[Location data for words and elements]
>> START

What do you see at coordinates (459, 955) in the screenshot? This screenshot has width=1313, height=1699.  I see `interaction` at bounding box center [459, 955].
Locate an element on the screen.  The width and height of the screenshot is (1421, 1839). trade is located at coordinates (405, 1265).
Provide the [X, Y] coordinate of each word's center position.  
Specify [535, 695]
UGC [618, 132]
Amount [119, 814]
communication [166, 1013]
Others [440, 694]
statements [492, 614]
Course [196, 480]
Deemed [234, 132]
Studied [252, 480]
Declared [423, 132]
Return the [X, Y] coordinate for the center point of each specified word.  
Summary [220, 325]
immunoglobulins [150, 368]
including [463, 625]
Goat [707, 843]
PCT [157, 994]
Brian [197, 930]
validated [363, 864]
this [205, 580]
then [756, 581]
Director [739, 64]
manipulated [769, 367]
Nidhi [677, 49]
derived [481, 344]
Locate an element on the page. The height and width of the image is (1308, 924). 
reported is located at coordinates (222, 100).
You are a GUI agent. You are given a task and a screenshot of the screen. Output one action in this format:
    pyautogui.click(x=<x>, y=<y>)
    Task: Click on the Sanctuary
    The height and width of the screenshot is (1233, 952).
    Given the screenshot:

>> END

Copy out every line of the listing above that contains the string "height". Case counts.

What do you see at coordinates (459, 955) in the screenshot? This screenshot has width=1313, height=1699.  I see `interaction` at bounding box center [459, 955].
Locate an element on the screen.  The width and height of the screenshot is (1421, 1839). trade is located at coordinates (405, 1265).
Locate an element on the page. The height and width of the image is (1308, 924). 
    The height and width of the screenshot is (1233, 952).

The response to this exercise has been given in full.